The quotes I cited are recent as well as those from older feminists, so they cannot be excused on the basis that they are from a particular time period! No matter when they were said, they attacked many women in a decidedly un-Christian spirit. Therefore, as a Christian as well as a woman, I must refuse to identify with such sentiments.

Anonymous 2 - I think that is an aspect of the results of the feminist movement that many women find hard. They "just" want to be wives and mothers, yet that is frowned upon or decreed to be impossible. The feminists deliberately tried to eliminate the concept of one person (generally the man) being the bread winner. I do believe it is still possible to be a stay-at-home Mum in most cases. Many women spend a lot by working, on childcare and packed meals for instance. Also, it depends upon the standard of living that is desired. Many households where both partners work full time are aiming to purchase things that are not necessities. Choosing a smaller home or older car can mean the ability to make ends meet on one income or one full time and one part time.

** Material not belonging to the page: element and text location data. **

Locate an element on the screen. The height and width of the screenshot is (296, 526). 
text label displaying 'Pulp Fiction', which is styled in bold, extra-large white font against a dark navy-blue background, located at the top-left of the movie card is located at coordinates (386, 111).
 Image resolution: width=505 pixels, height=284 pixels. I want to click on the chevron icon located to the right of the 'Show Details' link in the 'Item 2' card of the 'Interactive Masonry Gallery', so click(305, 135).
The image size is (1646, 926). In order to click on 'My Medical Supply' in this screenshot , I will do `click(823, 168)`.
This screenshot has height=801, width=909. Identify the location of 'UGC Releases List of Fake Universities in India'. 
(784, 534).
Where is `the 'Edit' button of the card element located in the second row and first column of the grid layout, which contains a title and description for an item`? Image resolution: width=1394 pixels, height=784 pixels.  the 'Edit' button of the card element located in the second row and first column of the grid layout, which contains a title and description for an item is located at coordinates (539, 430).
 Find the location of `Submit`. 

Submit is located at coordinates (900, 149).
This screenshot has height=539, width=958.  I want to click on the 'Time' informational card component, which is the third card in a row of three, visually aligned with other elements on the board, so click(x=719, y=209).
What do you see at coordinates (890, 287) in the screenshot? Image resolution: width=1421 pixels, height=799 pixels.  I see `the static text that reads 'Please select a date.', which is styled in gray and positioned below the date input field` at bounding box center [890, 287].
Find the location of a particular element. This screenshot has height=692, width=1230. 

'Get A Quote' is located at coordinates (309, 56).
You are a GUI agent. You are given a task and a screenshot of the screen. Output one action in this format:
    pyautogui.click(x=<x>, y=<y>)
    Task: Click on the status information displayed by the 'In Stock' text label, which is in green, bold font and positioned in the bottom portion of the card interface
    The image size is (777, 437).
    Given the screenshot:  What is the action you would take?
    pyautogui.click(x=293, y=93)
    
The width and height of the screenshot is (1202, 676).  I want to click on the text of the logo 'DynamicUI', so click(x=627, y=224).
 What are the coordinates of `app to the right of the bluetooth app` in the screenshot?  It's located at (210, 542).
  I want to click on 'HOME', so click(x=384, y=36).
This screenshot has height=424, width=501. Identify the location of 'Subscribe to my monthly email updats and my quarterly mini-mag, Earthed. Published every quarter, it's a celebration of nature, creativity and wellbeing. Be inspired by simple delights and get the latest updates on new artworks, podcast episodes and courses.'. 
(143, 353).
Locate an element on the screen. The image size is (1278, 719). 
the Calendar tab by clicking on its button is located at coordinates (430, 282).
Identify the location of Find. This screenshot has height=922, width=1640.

Anonymous –   – (April 6, 2007 at 9:39 PM)  

I love work, love love love love work. I get to have intellectual conversation, talk to other women and improve my intellect.

I dont think i am a feminist, i dont care if you are male or female, that just doesnt matter. It is what you are saying that i listen to, not your gender.

Sherrin  – (April 17, 2007 at 2:39 PM)  

I am glad you enjoy work, and it is good that you listen to what people say rather than base your opinions upon their gender. You will note from my article that I do not hold a "ban women from working" position :). I am simply seeking to point out that the idea of choice implies a choice to be at home as well. The latter choice does not doom women to a life of intellectual atrophy.

Never teh Bride  – (May 10, 2007 at 4:58 AM)  

If you want to make staying at home a viable option for more people (i.e. those who would like to but can't), you need to make some serious changes to the economy. When did women start working en masse? Discounting all those lower income women who worked as a matter of course out of sheer necessity, the answer is right after WWII.

They entered the workforce partly because they had to. The two-car, buy-it-now culture that was quickly emerging changed the family dynamic immeasurably by making women's paychecks (however meager) a necessary part of the family budget.

It wasn't feminism that sent women into the workforce...it was the economy. If you look at the percentage of working women in the years long before books like The Feminine Mystique hit the shelves, you'll see that the numbers were growing year by year.

People like to blame feminism for the fact that it's incredibly difficult to be a stay at home mom nowadays when the truth is that Western world economic factors are actually to blame. Feminism as a cohesive movement didn't become popular until women were *already* in the workforce.

Never teh Bride  – (May 10, 2007 at 5:03 AM)  

I should note for the record that my comment is based on statistics for the USA :)

Anonymous –   – (November 20, 2008 at 11:14 AM)  

Anonymous said...
I love work, love love love love work. I get to have intellectual conversation, talk to other women and improve my intellect.


Who on earth loves to work outside the home, seriously?!! That's why it's called work-that's why you get paid for it. Yeah, and I love (to the fourth power) to clean my cat's litter box.

AS for intellectual pursuits, for the majority of the people that is what you can choose to do on your free time, like this blog. Try standing around and having intellectual pursuits, or somthing like them, at work and see how fast you get fired.

That's the part of feminism that makes me think that it is just something forced upon a hapless society by outsides agitators. I just don't ever buy that women are oppressed if they don't have to work outside the home. Nobody like work, hence the term work. As for the work within the home, it's still work, but actually work that satisfies because it's work one directly benefits from as well as those one cares about, aka your family. And name one job where you can work as freely and comfortably at home as a housewife.